* Your goal *
Please copy each line of the records below that includes the word "dropdown".

- - -

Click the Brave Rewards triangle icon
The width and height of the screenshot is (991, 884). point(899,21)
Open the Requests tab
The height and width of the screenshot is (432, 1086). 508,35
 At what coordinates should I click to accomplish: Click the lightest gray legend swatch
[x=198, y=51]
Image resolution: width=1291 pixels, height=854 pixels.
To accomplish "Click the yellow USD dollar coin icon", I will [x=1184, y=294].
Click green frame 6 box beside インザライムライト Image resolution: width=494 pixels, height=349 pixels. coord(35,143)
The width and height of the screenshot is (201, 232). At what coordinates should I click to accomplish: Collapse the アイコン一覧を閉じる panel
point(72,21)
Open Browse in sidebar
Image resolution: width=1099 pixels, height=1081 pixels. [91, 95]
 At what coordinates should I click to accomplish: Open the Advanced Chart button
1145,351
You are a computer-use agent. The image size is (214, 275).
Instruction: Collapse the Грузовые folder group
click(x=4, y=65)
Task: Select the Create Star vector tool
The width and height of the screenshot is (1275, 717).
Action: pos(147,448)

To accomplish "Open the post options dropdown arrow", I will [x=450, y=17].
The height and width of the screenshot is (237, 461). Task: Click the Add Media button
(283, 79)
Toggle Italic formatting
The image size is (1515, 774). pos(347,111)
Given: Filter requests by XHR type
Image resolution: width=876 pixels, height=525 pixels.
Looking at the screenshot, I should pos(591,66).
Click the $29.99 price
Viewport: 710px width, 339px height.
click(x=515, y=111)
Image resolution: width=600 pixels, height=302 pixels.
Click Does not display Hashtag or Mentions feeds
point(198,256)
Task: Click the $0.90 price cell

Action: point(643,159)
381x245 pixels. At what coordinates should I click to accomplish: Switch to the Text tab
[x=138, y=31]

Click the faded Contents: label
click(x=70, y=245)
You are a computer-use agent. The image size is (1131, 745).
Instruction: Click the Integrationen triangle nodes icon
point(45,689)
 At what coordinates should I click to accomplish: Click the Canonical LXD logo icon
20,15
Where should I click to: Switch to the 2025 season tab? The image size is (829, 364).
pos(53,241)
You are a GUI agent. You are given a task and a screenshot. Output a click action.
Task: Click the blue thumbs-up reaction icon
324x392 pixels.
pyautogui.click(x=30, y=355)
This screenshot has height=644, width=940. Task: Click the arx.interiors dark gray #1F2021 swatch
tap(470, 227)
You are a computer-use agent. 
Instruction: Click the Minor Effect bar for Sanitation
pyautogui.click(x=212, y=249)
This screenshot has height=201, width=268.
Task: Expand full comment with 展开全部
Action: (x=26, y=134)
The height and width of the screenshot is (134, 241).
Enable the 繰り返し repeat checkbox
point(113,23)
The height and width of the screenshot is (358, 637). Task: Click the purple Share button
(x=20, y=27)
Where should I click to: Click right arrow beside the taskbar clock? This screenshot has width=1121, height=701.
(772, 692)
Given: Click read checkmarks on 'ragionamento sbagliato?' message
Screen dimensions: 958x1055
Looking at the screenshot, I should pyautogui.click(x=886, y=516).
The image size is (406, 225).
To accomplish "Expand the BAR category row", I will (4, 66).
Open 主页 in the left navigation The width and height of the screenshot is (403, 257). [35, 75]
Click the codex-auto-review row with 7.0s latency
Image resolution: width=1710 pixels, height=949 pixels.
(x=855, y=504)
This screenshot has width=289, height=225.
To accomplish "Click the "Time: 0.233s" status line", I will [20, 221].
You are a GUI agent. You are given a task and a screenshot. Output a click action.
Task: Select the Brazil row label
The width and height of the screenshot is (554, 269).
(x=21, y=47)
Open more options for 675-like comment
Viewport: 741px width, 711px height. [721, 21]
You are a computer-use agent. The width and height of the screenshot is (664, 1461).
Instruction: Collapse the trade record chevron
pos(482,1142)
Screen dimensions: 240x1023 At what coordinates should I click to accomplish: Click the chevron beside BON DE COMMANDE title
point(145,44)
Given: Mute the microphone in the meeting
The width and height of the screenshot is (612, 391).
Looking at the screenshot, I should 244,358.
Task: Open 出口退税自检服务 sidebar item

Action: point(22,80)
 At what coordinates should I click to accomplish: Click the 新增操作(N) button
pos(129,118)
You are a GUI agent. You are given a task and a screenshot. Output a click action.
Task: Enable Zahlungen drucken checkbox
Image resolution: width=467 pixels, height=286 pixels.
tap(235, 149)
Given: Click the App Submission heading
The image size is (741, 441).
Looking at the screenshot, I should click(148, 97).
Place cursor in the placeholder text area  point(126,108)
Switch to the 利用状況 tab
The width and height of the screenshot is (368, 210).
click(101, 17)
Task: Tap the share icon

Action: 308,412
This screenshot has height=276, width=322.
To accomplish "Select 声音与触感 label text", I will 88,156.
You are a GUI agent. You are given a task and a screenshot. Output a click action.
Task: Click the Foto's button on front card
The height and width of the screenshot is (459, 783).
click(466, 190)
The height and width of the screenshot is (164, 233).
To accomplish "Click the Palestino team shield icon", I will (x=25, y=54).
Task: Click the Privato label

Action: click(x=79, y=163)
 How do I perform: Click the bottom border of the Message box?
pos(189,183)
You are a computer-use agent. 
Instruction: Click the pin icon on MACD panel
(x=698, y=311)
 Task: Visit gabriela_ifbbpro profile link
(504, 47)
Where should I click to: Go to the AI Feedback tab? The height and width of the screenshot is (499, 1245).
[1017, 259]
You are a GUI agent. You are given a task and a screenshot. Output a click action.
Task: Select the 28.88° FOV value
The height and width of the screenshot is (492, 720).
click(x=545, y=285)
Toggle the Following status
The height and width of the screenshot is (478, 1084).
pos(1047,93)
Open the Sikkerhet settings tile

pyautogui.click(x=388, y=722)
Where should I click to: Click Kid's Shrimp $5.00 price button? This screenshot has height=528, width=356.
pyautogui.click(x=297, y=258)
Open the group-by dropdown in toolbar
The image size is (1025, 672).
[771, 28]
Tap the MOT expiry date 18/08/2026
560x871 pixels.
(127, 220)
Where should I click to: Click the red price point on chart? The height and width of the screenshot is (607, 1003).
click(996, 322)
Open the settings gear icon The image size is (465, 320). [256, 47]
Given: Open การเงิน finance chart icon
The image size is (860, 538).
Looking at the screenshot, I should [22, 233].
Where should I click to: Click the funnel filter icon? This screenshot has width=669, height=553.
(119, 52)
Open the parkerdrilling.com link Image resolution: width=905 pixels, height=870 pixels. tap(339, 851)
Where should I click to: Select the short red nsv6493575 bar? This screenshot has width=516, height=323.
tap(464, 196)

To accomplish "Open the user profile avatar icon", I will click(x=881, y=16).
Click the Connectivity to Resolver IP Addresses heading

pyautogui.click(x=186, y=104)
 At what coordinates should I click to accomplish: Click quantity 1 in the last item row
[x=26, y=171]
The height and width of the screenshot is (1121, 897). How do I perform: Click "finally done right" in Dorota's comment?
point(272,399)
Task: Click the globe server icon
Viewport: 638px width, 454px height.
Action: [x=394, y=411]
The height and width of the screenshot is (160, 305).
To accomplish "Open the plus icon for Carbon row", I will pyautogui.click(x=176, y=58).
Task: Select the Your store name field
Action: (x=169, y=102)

- - -

* Exercise response *
To accomplish "Open the post options dropdown arrow", I will [x=450, y=17].
Open the group-by dropdown in toolbar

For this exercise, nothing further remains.